As interest rates remain low and investors search for yield, we’ve seen capitalization rates return to levels similar to where they were during the market peak of late 2006 and early 2007. One significant difference between the investment market at that time and today is the low interest rates available to today’s investor.
Many available charts show national averages for capitalization rates across various product types. Frankly, I don’t find them particularly meaningful for the Omaha market. I like to look at examples from this area.
When I started brokering investment property in the mid 1990s, it was accepted that a quality, multi-tenant shopping center or office building would trade at a capitalization rate ranging from the mid 9 up to the low 10 percent range. Interest rates (assuming a 10-year fixed-rate loan) were typically in the high 7 to low 8 percent range, giving the investor, in general, a spread between their borrowing cost and capitalization rate between 150 and 200 basis points.
As the investment market improved in the mid 2000s, capitalization rates for the same type and caliber of property started to drop into the 8 percent range, with interest rates dropping to the low 6 percent range.

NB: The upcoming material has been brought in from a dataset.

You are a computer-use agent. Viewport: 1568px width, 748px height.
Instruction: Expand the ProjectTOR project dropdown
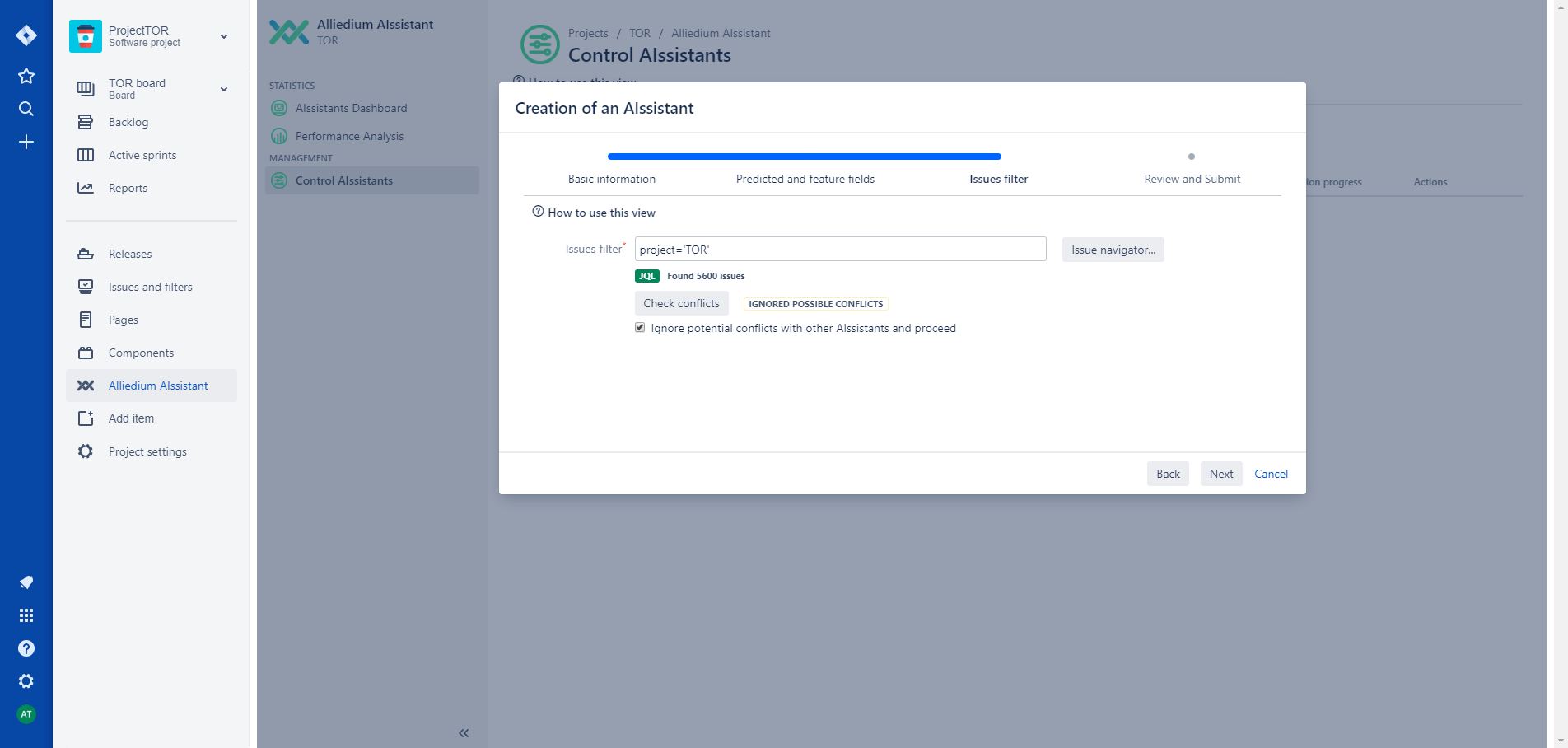pos(224,36)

At the peak of the market, capitalization rates for the same property type and quality started to drop into the mid to high 7 percent range, with borrowing costs remaining the same. Capitalization rates dropped, but the spread between borrowing costs remained the same.
Now, more than seven years after the market peak, capitalization rates are approximately where they were earlier. However, for the same caliber of property it is possible to now borrow money in the mid 4 percent interest range, locked in for 10 years. This gives investors a spread of 300-350 basis points between capitalization rates and borrowing costs, rather than the typical 150-200 basis point spread I’ve seen historically. This, coupled with the difficulty in obtaining similar yields elsewhere, has contributed to a far more active investment market.

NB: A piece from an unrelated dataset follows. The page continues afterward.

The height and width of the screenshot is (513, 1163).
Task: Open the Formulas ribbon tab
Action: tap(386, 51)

While capitalization rates are at higher levels, the net operating income they’re applied to is quite different. At the market peak, occupancies were in the high 90 to 100 percent range. Occupancy rates vary across product type, of course, but they now range anywhere from 5 percent to 15 percent less than they were at the market peak.
Rents have also recovered significantly, but in many cases they are still lower than seven years ago. Prices per square foot generally are lower due to lower net operating incomes (NOI). All in all, I think now is a good time for owners to lock in low interest rates on investment properties.